Sometimes I was annoyed by the problem and tried to find out the cause of it. It turned out that when the GLL was unloaded in the course of closing the IDE, the un-subclassing was performed after the main window was closed. So, the Gfa_hWnd window didn't exist anymore and re-installing the old window procedure didn't cause any problem. But, when I unloaded the GLL when the IDE was active, using the Extension dialog box, it always crashed the IDE. The undoing of the subclassing of Gfa_hWnd was the problem.
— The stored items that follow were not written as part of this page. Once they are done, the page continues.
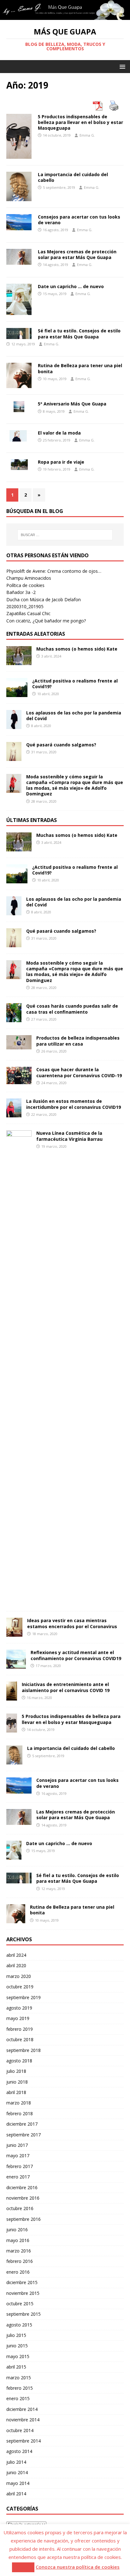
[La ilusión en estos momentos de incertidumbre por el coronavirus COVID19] (13, 1114)
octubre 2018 (19, 2039)
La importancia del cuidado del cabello (73, 177)
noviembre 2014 (22, 2420)
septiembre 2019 (23, 1997)
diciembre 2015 (22, 2282)
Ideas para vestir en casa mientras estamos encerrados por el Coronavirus (72, 1623)
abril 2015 (16, 2367)
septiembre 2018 (23, 2050)
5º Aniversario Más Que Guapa (72, 404)
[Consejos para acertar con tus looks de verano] (19, 1790)
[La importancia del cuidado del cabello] (14, 1761)
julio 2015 (16, 2335)
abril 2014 (16, 2494)
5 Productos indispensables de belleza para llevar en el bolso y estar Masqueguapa (80, 122)
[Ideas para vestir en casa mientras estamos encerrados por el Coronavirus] (14, 1633)
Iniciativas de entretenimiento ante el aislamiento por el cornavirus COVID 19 (65, 1687)
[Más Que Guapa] (65, 16)
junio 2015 (17, 2346)
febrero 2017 (19, 2166)
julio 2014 (16, 2462)
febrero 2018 (19, 2113)
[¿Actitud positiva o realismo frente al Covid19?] (16, 693)
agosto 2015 (19, 2325)
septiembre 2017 (23, 2135)
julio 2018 (16, 2071)
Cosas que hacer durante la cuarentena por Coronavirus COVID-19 (79, 1072)
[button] (121, 66)
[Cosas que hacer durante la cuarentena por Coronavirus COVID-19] (19, 1081)
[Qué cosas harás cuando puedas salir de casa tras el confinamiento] (13, 1019)
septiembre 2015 (23, 2314)
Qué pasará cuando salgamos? (61, 745)
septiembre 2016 (23, 2219)
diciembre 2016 (22, 2187)
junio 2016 (17, 2230)
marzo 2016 (18, 2251)
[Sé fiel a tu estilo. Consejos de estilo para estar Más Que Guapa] (19, 1880)
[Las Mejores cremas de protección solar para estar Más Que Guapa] (19, 1821)
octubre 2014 (19, 2430)
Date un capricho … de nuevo (71, 286)
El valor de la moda (59, 433)
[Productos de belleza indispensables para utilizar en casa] (19, 1046)
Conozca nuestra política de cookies (78, 2567)
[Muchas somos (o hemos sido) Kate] (19, 661)
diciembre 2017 (22, 2124)
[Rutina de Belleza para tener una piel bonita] (15, 1920)
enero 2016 (18, 2272)
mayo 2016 (17, 2240)
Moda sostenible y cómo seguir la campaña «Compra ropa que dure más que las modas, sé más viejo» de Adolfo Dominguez (74, 785)
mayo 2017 (17, 2156)
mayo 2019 (17, 2018)
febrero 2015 (19, 2388)
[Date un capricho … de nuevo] (13, 1856)
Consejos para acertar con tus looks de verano (79, 219)
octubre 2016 (19, 2208)
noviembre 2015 (22, 2293)
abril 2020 (16, 1965)
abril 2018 (16, 2092)
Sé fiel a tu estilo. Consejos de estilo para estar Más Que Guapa (79, 333)
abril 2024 (16, 1955)
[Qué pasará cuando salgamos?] (13, 757)
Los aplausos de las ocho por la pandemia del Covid (73, 715)
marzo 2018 (18, 2103)
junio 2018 (17, 2082)
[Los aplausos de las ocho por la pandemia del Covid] (13, 725)
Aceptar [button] (23, 2567)
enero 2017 (18, 2177)
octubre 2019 (19, 1987)
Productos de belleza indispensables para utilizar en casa (78, 1041)
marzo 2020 (18, 1976)
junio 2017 (17, 2145)
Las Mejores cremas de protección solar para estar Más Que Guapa (77, 254)
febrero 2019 (19, 2029)
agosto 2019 (19, 2008)
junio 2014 (17, 2472)
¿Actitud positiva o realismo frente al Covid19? (75, 683)
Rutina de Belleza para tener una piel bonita (80, 368)
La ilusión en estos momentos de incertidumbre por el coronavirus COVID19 (73, 1104)
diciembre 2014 (22, 2409)
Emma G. (87, 135)
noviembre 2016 (22, 2198)
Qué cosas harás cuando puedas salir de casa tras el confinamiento (72, 1009)
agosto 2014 (19, 2451)
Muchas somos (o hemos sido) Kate (76, 649)
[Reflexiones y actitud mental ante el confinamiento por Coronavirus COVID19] (16, 1665)
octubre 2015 (19, 2304)
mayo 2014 (17, 2483)
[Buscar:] (65, 534)
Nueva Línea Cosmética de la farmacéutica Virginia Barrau (69, 1136)
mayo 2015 (17, 2356)
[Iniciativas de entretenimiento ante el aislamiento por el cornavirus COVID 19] (11, 1697)
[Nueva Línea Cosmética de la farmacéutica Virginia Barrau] (19, 1601)
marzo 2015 (18, 2378)
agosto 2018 (19, 2061)
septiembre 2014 (23, 2441)
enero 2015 (18, 2398)
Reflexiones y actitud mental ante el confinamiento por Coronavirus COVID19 (76, 1655)
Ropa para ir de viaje (61, 462)
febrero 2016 (19, 2261)
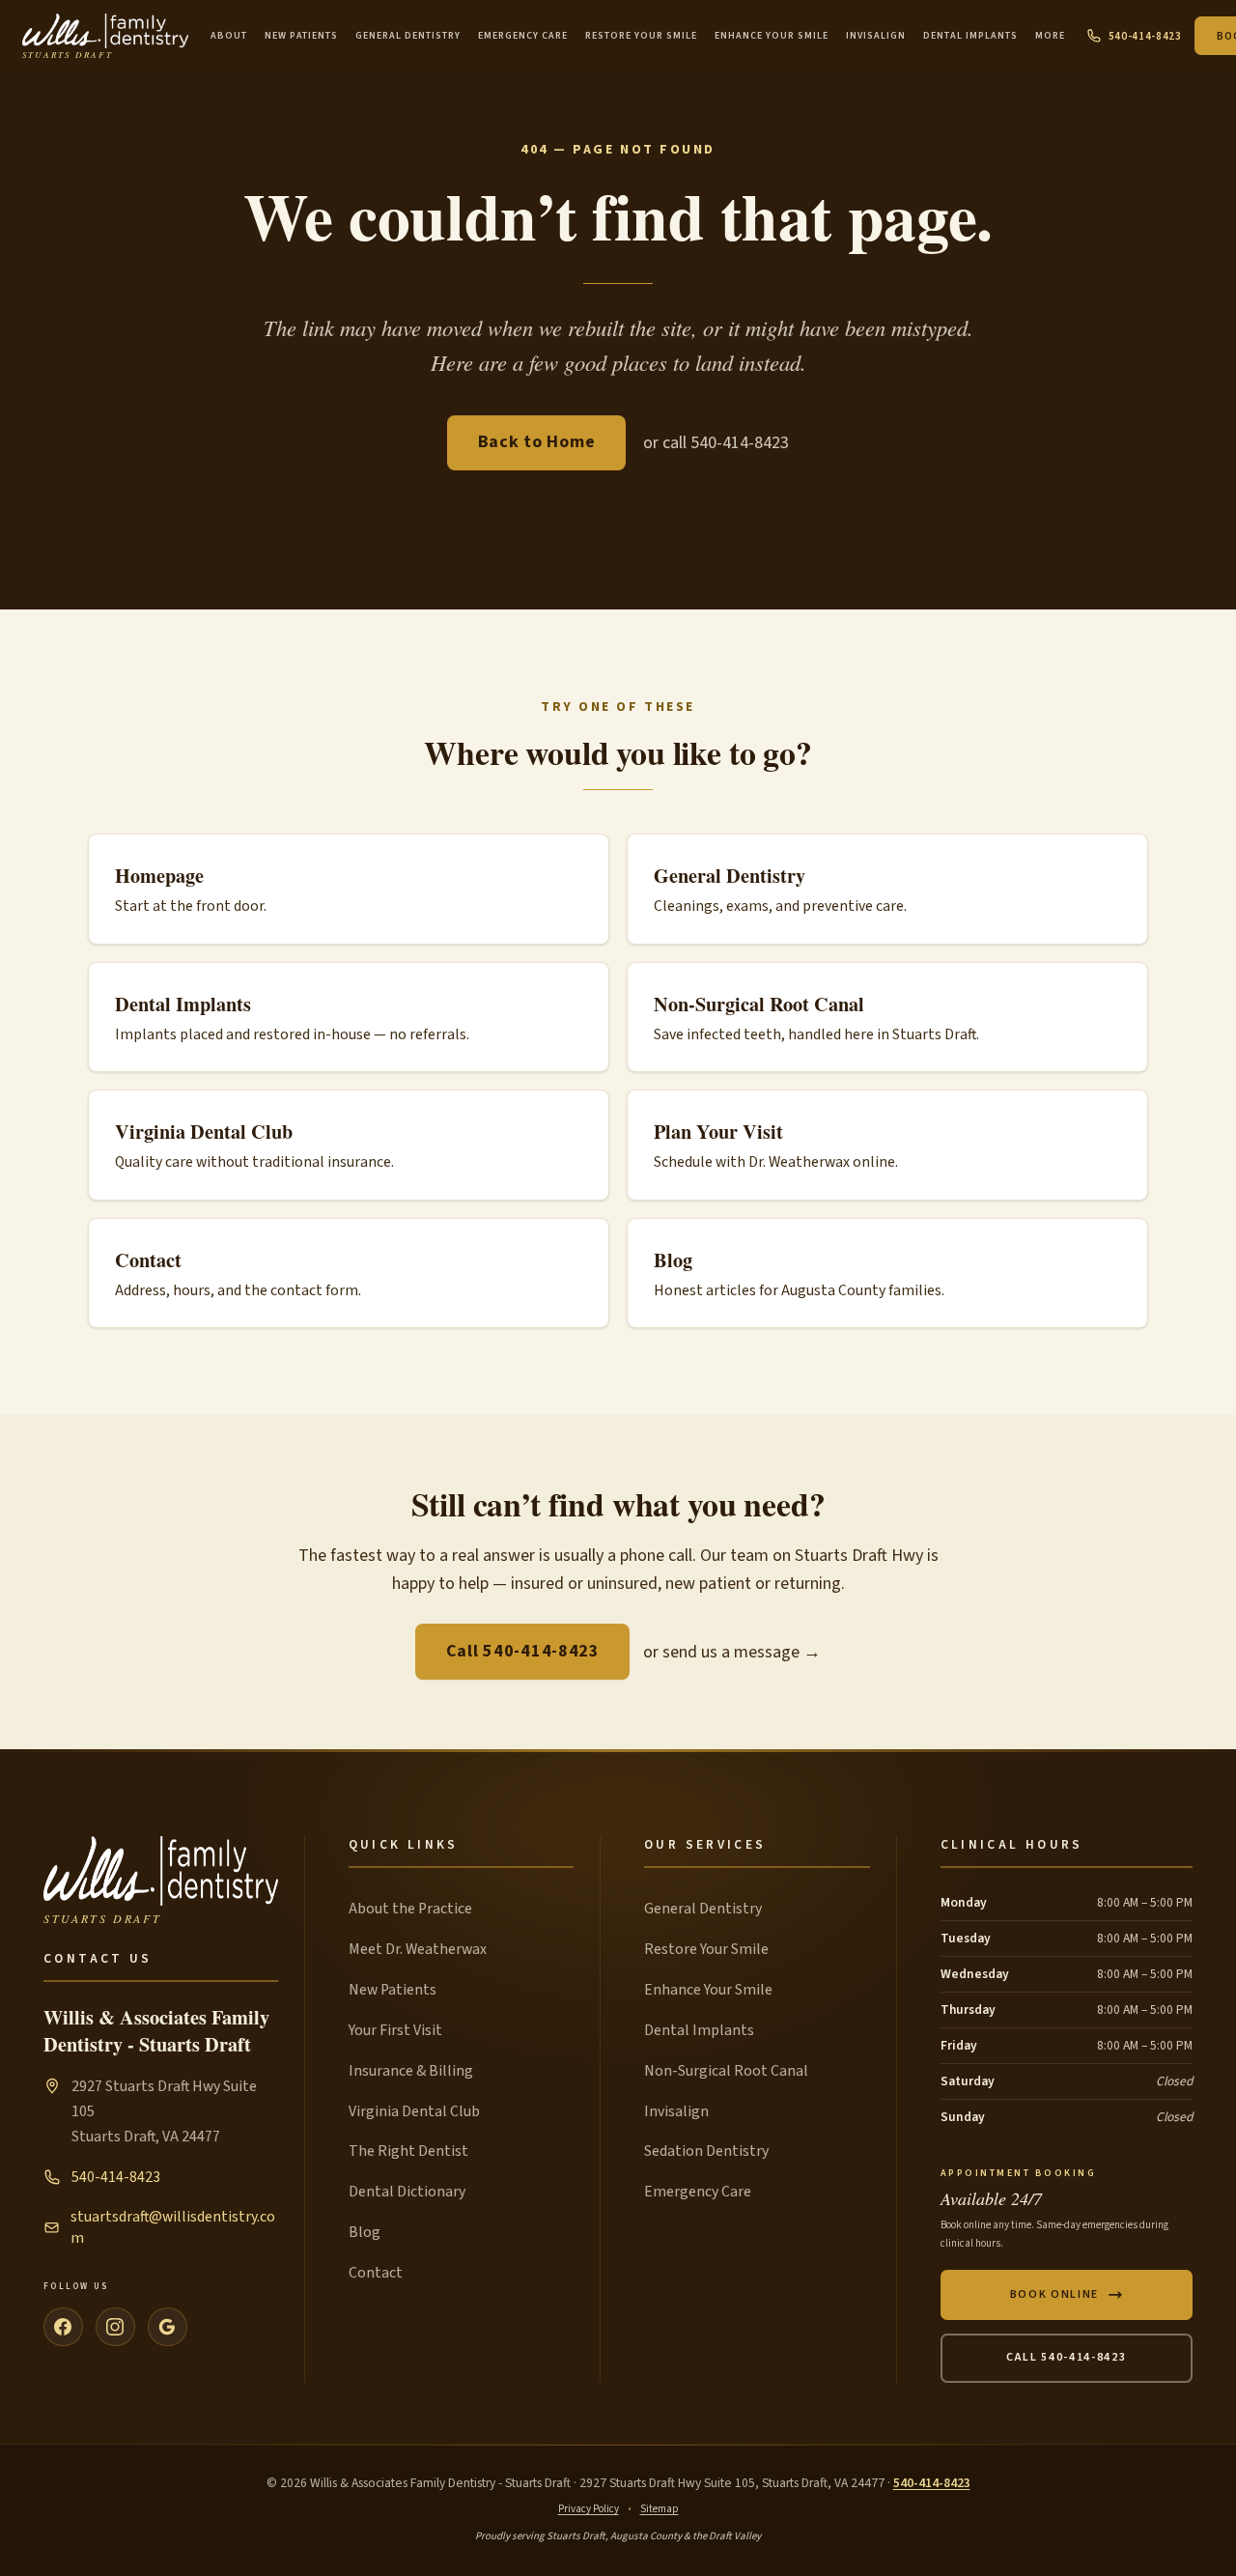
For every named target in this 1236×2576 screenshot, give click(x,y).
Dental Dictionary (407, 2191)
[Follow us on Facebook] (63, 2327)
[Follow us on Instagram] (115, 2327)
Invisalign (876, 35)
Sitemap (659, 2509)
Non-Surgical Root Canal (726, 2070)
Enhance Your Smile (772, 35)
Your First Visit (395, 2030)
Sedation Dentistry (706, 2151)
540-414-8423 (1145, 36)
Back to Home (537, 442)
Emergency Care (523, 35)
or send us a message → (732, 1652)
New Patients (301, 35)
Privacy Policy (588, 2509)
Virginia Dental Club (414, 2111)
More (1050, 35)
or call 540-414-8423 (716, 443)
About (229, 35)
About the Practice (410, 1908)
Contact (376, 2272)
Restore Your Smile (641, 35)
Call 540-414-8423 (523, 1651)
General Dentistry (408, 35)
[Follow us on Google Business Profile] (167, 2327)
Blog (364, 2232)
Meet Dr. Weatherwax (418, 1949)
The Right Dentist (408, 2151)
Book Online (1054, 2294)
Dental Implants (970, 35)
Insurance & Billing (411, 2070)
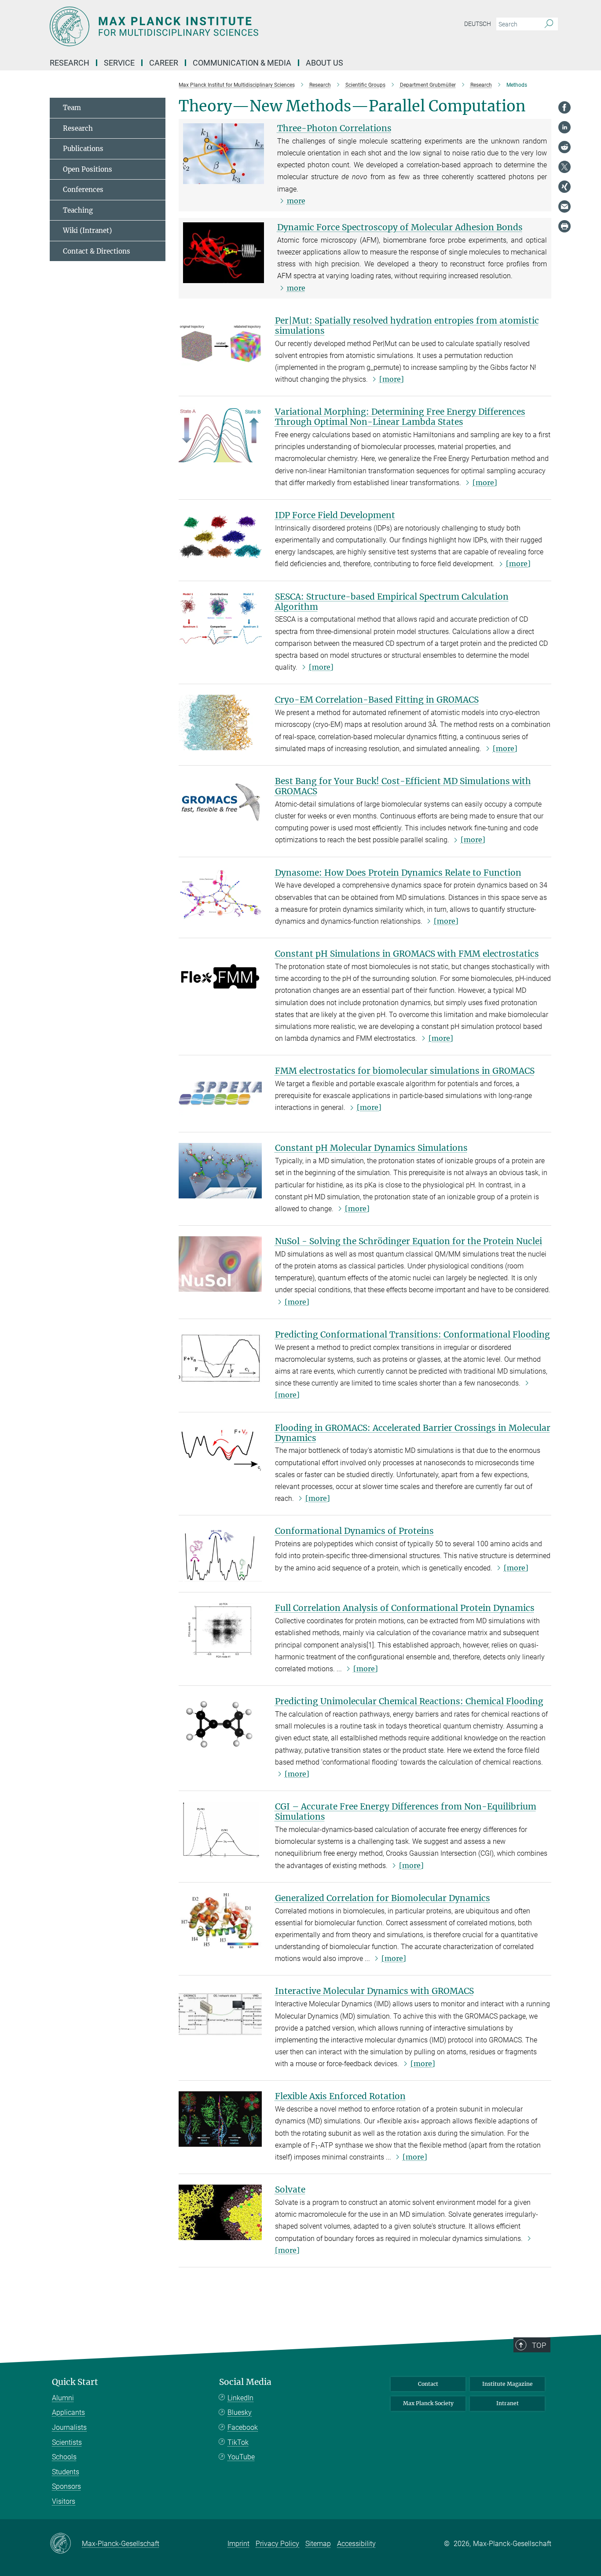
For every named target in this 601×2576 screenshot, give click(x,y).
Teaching (78, 210)
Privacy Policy (277, 2543)
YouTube (241, 2457)
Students (65, 2472)
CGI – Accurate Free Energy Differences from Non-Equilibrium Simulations (405, 1811)
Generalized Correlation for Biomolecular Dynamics (382, 1898)
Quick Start (75, 2382)
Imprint (238, 2543)
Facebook (242, 2427)
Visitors (63, 2501)
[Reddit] (564, 147)
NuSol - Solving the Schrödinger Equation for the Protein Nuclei (408, 1241)
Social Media (245, 2382)
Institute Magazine (507, 2384)
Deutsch (477, 23)
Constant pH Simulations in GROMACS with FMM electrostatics (407, 953)
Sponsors (66, 2486)
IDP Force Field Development (335, 515)
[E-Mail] (564, 206)
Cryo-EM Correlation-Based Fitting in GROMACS (377, 699)
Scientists (67, 2442)
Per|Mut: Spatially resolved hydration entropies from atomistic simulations (407, 325)
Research (78, 128)
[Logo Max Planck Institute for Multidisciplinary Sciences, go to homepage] (215, 26)
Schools (64, 2457)
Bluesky (239, 2412)
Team (72, 107)
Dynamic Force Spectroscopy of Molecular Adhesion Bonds (400, 227)
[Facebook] (564, 107)
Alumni (63, 2398)
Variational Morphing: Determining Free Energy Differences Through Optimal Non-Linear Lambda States (400, 416)
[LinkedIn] (564, 127)
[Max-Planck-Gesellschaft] (66, 2543)
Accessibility (356, 2543)
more (296, 200)
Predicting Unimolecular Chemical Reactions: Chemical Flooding (409, 1701)
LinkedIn (240, 2398)
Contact (428, 2384)
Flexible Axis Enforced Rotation (340, 2096)
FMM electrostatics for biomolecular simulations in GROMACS (405, 1070)
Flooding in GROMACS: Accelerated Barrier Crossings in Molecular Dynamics (412, 1433)
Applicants (68, 2412)
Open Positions (87, 169)
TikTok (238, 2442)
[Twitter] (564, 166)
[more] (391, 379)
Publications (83, 148)
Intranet (507, 2403)
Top (539, 2345)
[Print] (564, 226)
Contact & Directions (96, 251)
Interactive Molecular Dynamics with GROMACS (374, 1991)
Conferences (83, 189)
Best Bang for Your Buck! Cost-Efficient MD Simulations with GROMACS (403, 786)
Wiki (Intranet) (87, 230)
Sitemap (318, 2543)
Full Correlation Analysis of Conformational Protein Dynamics (405, 1608)
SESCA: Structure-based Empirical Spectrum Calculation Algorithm (392, 601)
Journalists (69, 2427)
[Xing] (564, 186)
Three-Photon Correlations (334, 128)
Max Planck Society (428, 2403)
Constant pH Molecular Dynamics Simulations (371, 1147)
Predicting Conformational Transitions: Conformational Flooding (412, 1334)
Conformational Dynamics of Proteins (354, 1531)
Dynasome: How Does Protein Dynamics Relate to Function (398, 872)
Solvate (290, 2189)
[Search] (549, 24)
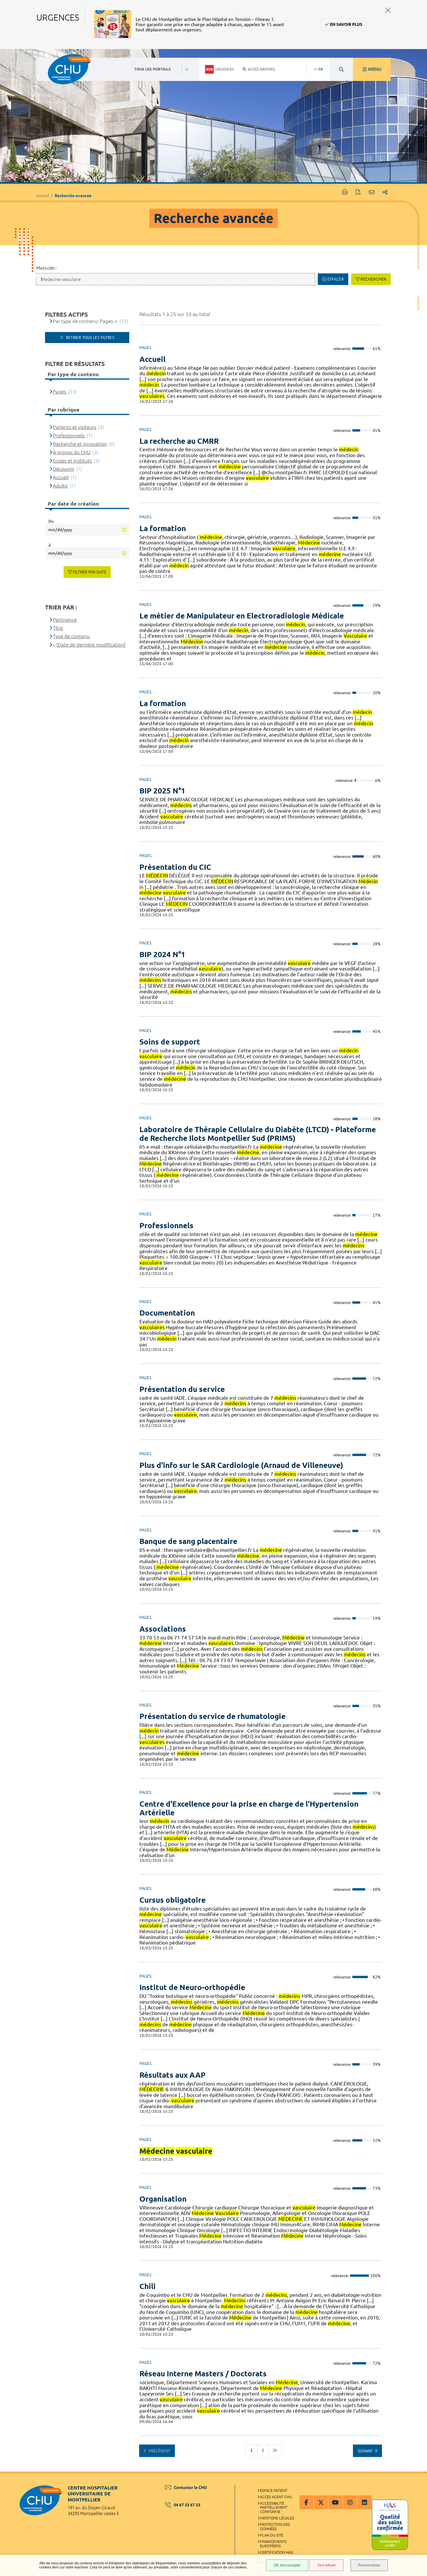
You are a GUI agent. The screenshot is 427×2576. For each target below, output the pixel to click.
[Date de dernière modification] (90, 644)
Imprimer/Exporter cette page (344, 192)
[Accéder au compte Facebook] (306, 2502)
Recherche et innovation (80, 444)
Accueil (42, 195)
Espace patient (273, 2490)
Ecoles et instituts (72, 460)
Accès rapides (261, 69)
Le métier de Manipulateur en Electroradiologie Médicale (241, 615)
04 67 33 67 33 (187, 2505)
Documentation (167, 1313)
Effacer (335, 279)
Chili (147, 2286)
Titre (58, 628)
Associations (162, 1629)
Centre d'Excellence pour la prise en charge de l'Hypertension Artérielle (248, 1808)
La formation (162, 528)
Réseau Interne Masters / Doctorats (203, 2373)
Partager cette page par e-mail (371, 192)
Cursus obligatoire (172, 1900)
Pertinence (65, 620)
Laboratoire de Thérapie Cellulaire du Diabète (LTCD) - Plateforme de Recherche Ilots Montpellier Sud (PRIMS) (257, 1133)
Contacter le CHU (190, 2487)
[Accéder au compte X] (321, 2502)
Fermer (388, 10)
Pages (59, 391)
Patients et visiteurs (74, 427)
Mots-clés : (46, 268)
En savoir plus (346, 24)
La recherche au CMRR (179, 441)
In fact, you cannot subclass the Gfa_hWnd in a GLL.

My problem was that I didn't understand exactly what I was doing when I was subclassing a window. Let me illustrate by describing the path a WM_COMMAND (a posted) message follows to where it gets actually handled. Here is what happens when you select the GFA-BASIC 32's Editor Extension Manager dialog box, either from the menu-bar or through a shortcut First the OS puts a WM_COMMAND message in the application queue. The program obtains the message in an endless GetMessage loop and dispatches the message to the window procedure (note: the one I tried to subclass). The window procedure invokes the modal dialog box and a new message loop is started to handle the dialog box. Now, after subclassing, the OS invokes the new window procedure rather than the old one, and requires the new procedure to execute the old window procedure using the CallWindowProc() API. So, the old window procedure, which handled the WM_COMMAND, is called from the new window procedure located in the GLL. In fact, when the dialog box is put on the screen and a modal message loop is started, the program is still executing the new window procedure inside the GLL! After closing the dialog box the program will want to return to the location it was called from, the place where CallWindowProc() API was invoked. You see the problem now?

The old window procedure was invoked from inside the new window procedure (located in the GLL), which was just unloaded using the Editor Extension Manager dialog box. There is no place to return to! Ergo, the most elementary technique, subclassing a window to add new functionality, is not possible for Gfa_hWnd in an editor extension.